SCHRIFTELIJKE OPDRACHT 1 = Wie zegt in de bijbeltekst uit Johannes 14 dat zij niet weten waarheen Jezus gaat?

═════ BRON

Johannes 14,1-14

 


Jezus’onderricht aangaande de verhouding van de Vader en de Zoon.

Johannes 14:1-14

1
Laat uw hart niet verontrust worden;
geloof in God, geloof ook in mij.
2
In het huis van mijn Vader zijn veel verblijven.
Als dat niet het geval was, zou ik jullie dan gezegd hebben:
ik ga op reis om voor jullie een plaats te bereiden?
3
En wanneer ik op reis geweest ben en jullie een plaats bereid heb,
kom ik opnieuw en zal jullie bij mij opnemen,
opdat daar waar ik ben ook jullie mogen zijn.
4
En waarheen ik ga, daarheen weten jullie de weg.
5
Zegt Thomas tegen hem:
Heer, wij weten niet waarheen u gaat.
Hoe kunnen wij dan de weg weten?
6
Zegt Jezus tegen hem:
Ik ben de weg,en de waarheid en het leven;
niemand komt tot de Vader dan door mij.
7
Indien jullie mij gekend hadden,
zouden jullie ook van de Vader geweten hebben.
Vanaf nu kennen jullie hem, en hebben jullie hem gezien.

══════════

SCHRIFTELIJKE OPDRACHT 2 = Werk de records bij door "Melbourne" te vervangen door "Sydney", en laat al het andere ongewijzigd.

═════ FRAGMENTEN UIT RECORDS

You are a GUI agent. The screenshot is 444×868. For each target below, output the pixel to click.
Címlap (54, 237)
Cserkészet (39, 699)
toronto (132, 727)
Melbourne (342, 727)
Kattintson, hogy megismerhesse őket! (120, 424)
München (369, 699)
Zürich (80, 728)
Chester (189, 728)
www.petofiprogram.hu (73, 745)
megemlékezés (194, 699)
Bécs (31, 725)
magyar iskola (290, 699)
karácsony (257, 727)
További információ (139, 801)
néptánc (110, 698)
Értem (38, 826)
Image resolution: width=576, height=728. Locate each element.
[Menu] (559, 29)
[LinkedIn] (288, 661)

══════════

SCHRIFTELIJK ANTWOORD 1 = Thomas

SCHRIFTELIJK ANTWOORD 2 =
You are a GUI agent. The screenshot is 444×868. For each target below, output the pixel to click.
Címlap (54, 237)
Cserkészet (39, 699)
toronto (132, 727)
Sydney (342, 727)
Kattintson, hogy megismerhesse őket! (120, 424)
München (369, 699)
Zürich (80, 728)
Chester (189, 728)
www.petofiprogram.hu (73, 745)
megemlékezés (194, 699)
Bécs (31, 725)
magyar iskola (290, 699)
karácsony (257, 727)
További információ (139, 801)
néptánc (110, 698)
Értem (38, 826)
Image resolution: width=576, height=728. Locate each element.
[Menu] (559, 29)
[LinkedIn] (288, 661)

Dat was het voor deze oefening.